We thank the referee for the constructive comments. We will revise the manuscript to address the concerns about evaluation rigor and methodological detail, thereby improving reproducibility and mitigating risks of bias in the reported results.

read point-by-point responses
  1. Referee: [Abstract / Evaluation Framework] Abstract and Evaluation Framework: The reported ASR of up to 70% and cross-model transferability rest entirely on judgments from an auxiliary LLM using four unspecified metrics for refusal/misinterpretation. No human inter-rater agreement, ablation on auxiliary-model choice, or checks for shared training data/alignment bias with target models are described, making the quantitative results vulnerable to circularity and preventing independent verification of the central claim.

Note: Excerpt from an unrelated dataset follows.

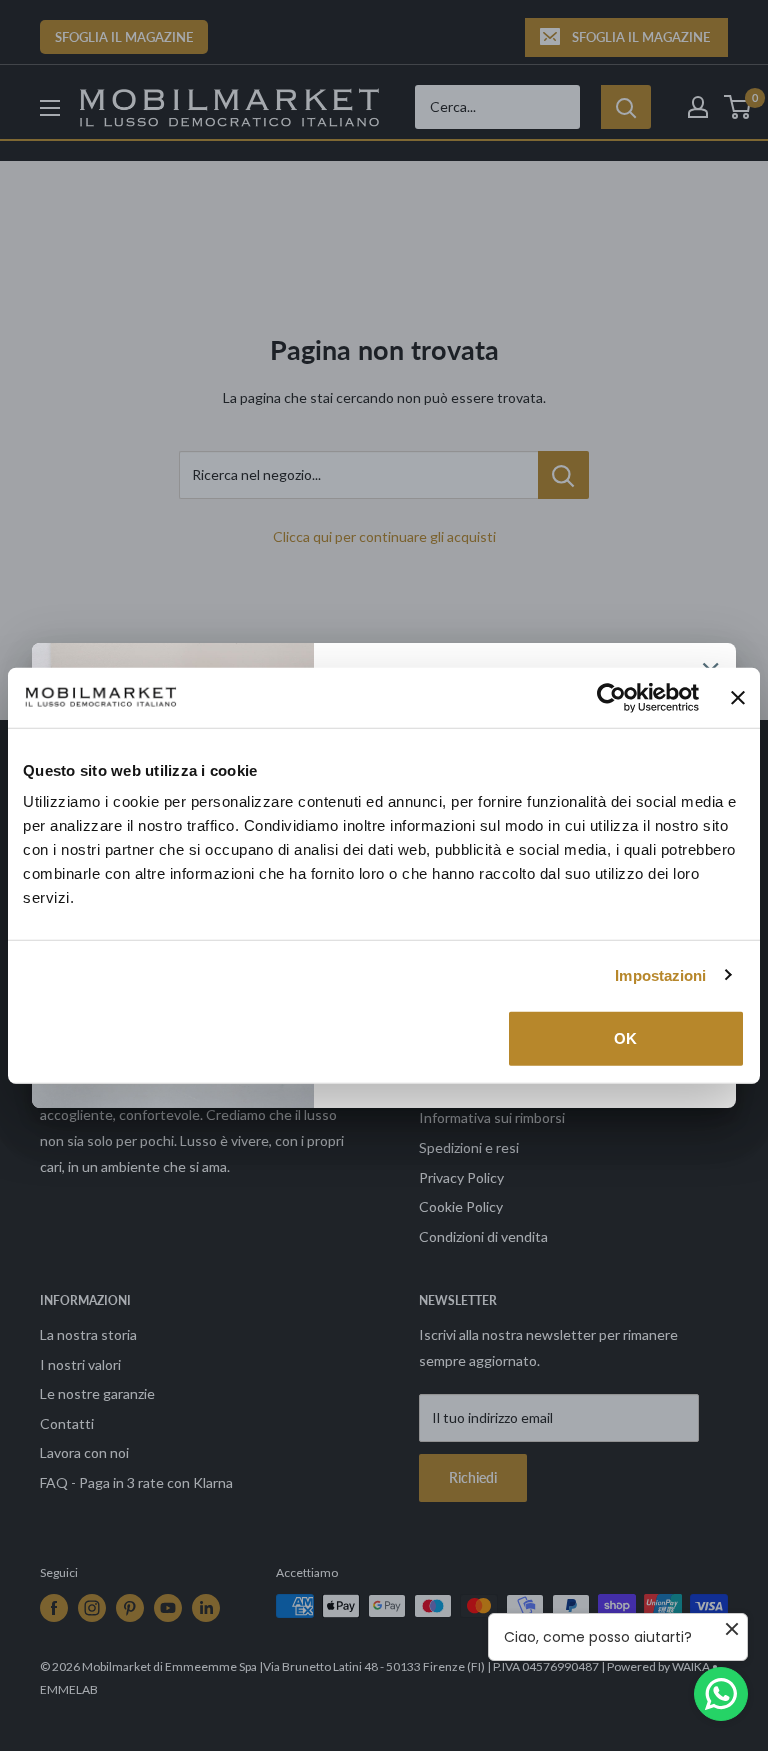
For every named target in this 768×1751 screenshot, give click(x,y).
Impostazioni (660, 974)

    Authors: We agree this is a substantive limitation in the current presentation. In the revised version we will explicitly name and define the four metrics, report human inter-rater agreement on a sampled subset of judgments, add an ablation varying the auxiliary LLM, and include a discussion of steps taken to reduce shared-data/alignment bias (e.g., use of models from distinct providers and families). These changes will strengthen the central claim. revision: yes

  2. Referee: [Methods] Methods: Concrete definitions of the eight obfuscation methods, the GA fitness function (including how semantic preservation and defensive effectiveness are quantified), baseline comparisons, and experimental controls (dataset size, number of generations, mutation/crossover rates) are not supplied in sufficient detail to reproduce or assess the optimization process and the 70% ASR result.

    Authors: We concur that the Methods section currently lacks the granularity needed for reproduction. The revision will supply: explicit definitions and pseudocode for each of the eight obfuscation transformations; the exact GA fitness function with formulas quantifying semantic preservation (via automated test-suite equivalence) and defensive effectiveness; comparisons to standard obfuscation baselines; and all experimental hyperparameters (dataset sizes, generations, population size, mutation/crossover rates, and selection criteria). revision: yes

Circularity Check

0 steps flagged

No circularity in derivation chain; empirical evaluation framework is self-contained

full rationale

The paper describes an empirical genetic-algorithm obfuscation method and an auxiliary-LLM evaluation protocol with four metrics, but contains no equations, fitted parameters presented as predictions, self-citation load-bearing uniqueness theorems, or ansatzes smuggled via prior work. All reported ASR, transferability, and semantic-preservation numbers are experimental outcomes on external target models rather than quantities derived by construction from the paper's own definitions or inputs. The evaluation framework is an experimental design choice whose validity is open to external critique, yet it does not reduce the central claims to a self-referential loop.

Axiom & Free-Parameter Ledger

0 free parameters · 2 axioms · 0 invented entities

Review performed on abstract only; full paper not available so ledger is limited to claims stated in the abstract.

axioms (2)
  • domain assumption The eight obfuscation methods preserve original code semantics
    Stated directly in the abstract as a requirement for the defense.
  • domain assumption LLM responses can be reliably scored for refusal or misinterpretation using an auxiliary LLM and four metrics
    Core to the proposed quantitative evaluation framework.